◆ GIVEN TEXT:
________________________________________
Thursday, October 29, 2009

tried to donate blood today. apparently my hemoglobin levels are too low. my hobgoblin levels though are just fine for halloween. shoot.

Wednesday, October 28, 2009

INSOMNIA, YOU ARE THE BANE OF MY EXISTENCE.

Wednesday, October 21, 2009

for what ails you

been in a pessimistic mood of late. hardly surprising, eh? doing my best to fight off the blues.

if you are in the same boat, try this: while driving, sing at the top of your lungs to "greatest love of all" by whitney houston. because that pretty much makes me laugh every time. i might have to do that song the next time i go karaoke.

further disclosure: my ipod then served up "holiday in cambodia" by the dead kennedys, then "paint it black" by the rolling stones (which i also rocked). next time i am in a job interview and they ask what i can bring to the position, i'm going to ask them who of their other candidates has that series of songs on their ipod shuffle. because that's what i call an intangible skill that also demonstrates what a well-rounded person i am. no, i am not grasping at straws here.
________________________________________
◆ Data entries:
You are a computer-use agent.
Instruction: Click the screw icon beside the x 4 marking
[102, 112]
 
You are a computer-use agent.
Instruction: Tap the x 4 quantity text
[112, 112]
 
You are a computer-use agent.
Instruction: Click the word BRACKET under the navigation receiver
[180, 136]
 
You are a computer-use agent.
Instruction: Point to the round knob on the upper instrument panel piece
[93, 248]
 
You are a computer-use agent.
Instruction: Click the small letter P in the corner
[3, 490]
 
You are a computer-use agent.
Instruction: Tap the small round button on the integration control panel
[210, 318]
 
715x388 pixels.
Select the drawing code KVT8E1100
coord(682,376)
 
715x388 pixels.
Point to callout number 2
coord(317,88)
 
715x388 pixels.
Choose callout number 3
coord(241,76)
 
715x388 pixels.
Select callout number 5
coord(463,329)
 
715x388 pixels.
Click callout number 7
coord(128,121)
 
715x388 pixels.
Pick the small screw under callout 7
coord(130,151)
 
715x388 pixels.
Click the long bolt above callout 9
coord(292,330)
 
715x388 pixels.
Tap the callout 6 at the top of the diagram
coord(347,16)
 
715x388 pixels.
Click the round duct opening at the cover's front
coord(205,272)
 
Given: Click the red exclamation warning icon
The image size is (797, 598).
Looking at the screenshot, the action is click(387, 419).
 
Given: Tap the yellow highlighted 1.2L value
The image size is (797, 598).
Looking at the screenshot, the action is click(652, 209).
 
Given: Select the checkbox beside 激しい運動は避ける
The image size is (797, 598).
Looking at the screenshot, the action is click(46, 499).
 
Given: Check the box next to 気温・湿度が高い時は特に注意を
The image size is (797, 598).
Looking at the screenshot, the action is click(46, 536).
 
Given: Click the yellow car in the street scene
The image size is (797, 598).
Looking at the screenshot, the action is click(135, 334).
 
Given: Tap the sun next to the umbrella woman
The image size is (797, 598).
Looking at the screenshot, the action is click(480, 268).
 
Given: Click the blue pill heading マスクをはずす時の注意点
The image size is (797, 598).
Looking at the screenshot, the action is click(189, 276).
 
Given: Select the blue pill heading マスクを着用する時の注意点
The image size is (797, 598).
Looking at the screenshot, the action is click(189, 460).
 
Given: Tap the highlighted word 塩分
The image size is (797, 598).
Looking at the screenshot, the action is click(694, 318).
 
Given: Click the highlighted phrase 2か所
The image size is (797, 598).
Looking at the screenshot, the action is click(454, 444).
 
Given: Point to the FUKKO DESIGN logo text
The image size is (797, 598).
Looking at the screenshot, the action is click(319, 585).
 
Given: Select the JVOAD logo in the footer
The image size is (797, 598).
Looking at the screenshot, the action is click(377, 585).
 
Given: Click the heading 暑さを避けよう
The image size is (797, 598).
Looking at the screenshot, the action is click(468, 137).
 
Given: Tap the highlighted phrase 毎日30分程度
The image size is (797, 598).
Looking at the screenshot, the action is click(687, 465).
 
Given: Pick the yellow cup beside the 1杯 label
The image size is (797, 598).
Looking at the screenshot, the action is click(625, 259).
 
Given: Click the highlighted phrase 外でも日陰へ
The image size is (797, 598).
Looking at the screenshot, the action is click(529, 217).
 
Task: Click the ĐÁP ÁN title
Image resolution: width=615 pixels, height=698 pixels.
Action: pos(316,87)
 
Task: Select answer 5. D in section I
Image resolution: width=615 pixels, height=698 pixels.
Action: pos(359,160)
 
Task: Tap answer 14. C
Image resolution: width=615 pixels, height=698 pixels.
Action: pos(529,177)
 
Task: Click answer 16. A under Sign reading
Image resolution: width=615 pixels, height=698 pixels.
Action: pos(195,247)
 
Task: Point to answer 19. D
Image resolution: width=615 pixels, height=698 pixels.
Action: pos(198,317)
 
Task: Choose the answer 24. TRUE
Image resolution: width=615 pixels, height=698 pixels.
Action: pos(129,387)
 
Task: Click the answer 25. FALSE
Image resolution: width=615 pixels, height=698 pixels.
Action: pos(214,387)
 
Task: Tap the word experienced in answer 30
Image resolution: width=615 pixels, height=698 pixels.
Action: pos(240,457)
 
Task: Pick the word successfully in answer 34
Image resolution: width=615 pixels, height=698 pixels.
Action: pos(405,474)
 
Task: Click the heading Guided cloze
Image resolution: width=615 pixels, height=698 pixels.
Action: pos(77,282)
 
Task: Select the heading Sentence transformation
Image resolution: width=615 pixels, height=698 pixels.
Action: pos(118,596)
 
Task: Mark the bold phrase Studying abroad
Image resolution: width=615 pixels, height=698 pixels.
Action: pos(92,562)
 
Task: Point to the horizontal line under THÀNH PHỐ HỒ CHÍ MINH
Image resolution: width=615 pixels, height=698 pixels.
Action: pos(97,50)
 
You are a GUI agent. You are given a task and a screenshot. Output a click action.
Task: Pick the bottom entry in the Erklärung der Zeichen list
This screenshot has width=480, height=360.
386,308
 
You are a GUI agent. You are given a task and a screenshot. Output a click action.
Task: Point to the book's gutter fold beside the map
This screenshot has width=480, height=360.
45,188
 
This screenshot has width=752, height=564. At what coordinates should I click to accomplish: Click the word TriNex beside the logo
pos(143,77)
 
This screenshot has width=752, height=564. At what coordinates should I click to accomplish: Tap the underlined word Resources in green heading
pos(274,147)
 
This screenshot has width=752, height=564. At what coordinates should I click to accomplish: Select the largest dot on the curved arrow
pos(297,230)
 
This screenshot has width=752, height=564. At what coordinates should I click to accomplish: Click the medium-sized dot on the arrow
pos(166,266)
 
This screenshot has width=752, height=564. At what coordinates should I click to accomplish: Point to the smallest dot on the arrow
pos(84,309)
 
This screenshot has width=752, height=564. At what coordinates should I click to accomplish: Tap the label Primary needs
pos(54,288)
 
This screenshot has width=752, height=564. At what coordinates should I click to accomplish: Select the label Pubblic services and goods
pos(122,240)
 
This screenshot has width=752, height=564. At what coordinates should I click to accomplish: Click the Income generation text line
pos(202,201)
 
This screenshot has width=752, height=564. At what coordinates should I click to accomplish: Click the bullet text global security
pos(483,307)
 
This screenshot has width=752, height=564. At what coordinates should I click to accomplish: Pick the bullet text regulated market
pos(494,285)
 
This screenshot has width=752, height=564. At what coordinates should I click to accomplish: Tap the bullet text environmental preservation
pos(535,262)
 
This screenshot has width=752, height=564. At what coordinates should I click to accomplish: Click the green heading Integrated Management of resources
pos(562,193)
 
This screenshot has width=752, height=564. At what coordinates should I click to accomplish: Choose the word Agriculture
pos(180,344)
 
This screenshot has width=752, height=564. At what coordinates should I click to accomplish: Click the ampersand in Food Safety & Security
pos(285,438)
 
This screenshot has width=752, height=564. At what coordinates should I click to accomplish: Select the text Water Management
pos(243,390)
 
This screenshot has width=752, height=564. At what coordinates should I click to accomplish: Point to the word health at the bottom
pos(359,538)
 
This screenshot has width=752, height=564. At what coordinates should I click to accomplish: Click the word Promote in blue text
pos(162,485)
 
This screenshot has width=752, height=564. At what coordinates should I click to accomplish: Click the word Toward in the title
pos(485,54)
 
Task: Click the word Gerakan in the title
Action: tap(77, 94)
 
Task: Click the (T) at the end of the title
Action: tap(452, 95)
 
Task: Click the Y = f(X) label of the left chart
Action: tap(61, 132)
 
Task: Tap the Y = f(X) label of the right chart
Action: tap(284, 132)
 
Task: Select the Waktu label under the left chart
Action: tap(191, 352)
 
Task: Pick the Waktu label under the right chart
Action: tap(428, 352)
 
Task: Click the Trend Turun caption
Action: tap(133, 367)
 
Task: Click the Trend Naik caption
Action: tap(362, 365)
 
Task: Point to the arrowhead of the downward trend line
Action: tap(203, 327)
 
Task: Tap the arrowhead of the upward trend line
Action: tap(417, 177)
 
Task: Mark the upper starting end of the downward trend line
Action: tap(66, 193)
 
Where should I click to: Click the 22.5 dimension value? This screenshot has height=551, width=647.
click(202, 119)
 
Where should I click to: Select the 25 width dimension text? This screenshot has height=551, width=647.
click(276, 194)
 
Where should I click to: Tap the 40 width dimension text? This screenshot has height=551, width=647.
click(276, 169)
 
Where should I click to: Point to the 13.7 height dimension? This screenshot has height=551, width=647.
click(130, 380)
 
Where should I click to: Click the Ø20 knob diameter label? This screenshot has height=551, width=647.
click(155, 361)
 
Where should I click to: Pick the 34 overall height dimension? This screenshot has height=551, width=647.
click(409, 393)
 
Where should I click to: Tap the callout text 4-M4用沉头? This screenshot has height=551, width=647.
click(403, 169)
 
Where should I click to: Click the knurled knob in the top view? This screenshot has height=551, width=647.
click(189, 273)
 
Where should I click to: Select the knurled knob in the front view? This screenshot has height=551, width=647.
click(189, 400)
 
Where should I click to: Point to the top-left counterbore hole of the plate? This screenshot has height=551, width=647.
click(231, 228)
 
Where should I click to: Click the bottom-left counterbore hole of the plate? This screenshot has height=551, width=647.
________________________________________
◆ WHAT YOU WILL DO:
(1) Return every line of the listing that contains the string "phrase", matching case exactly.
(2) Extend the dated blog entries from the point at which they stop.

◆ RESPONSE LIST:
(1)
Given: Click the highlighted phrase 2か所
Given: Tap the highlighted phrase 毎日30分程度
Given: Click the highlighted phrase 外でも日陰へ
Task: Mark the bold phrase Studying abroad

(2)
Thursday, October 15, 2009

it's funny (and insulting) cuz it's true

my friend showed me this site, target women with sarah haskins. pure hilarity. she was on npr today, and i found out she was an american studies major in college. i minored in this when i was in school, and man, do i feel like i missed the boat. sign me up for a gig like this. anyway, you'll think twice about ads after this. my personal peeve is the glade candle and air freshener ad campaign.

this one's about yogurt, the very first segment.


this is the newest one, about how ads help men know how to get hot chicks.

Wednesday, October 14, 2009

ultimate power anthems


this takes me back to 1999. and do i ever want to party like it is 1999. (sorry)

it's week 2 of the dogsitting extravaganza and i've been watching too much late night television. don't worry, i'm not so far gone as to think getting this cd is a good idea. oh cheesy christian music. so cheesy it hurts.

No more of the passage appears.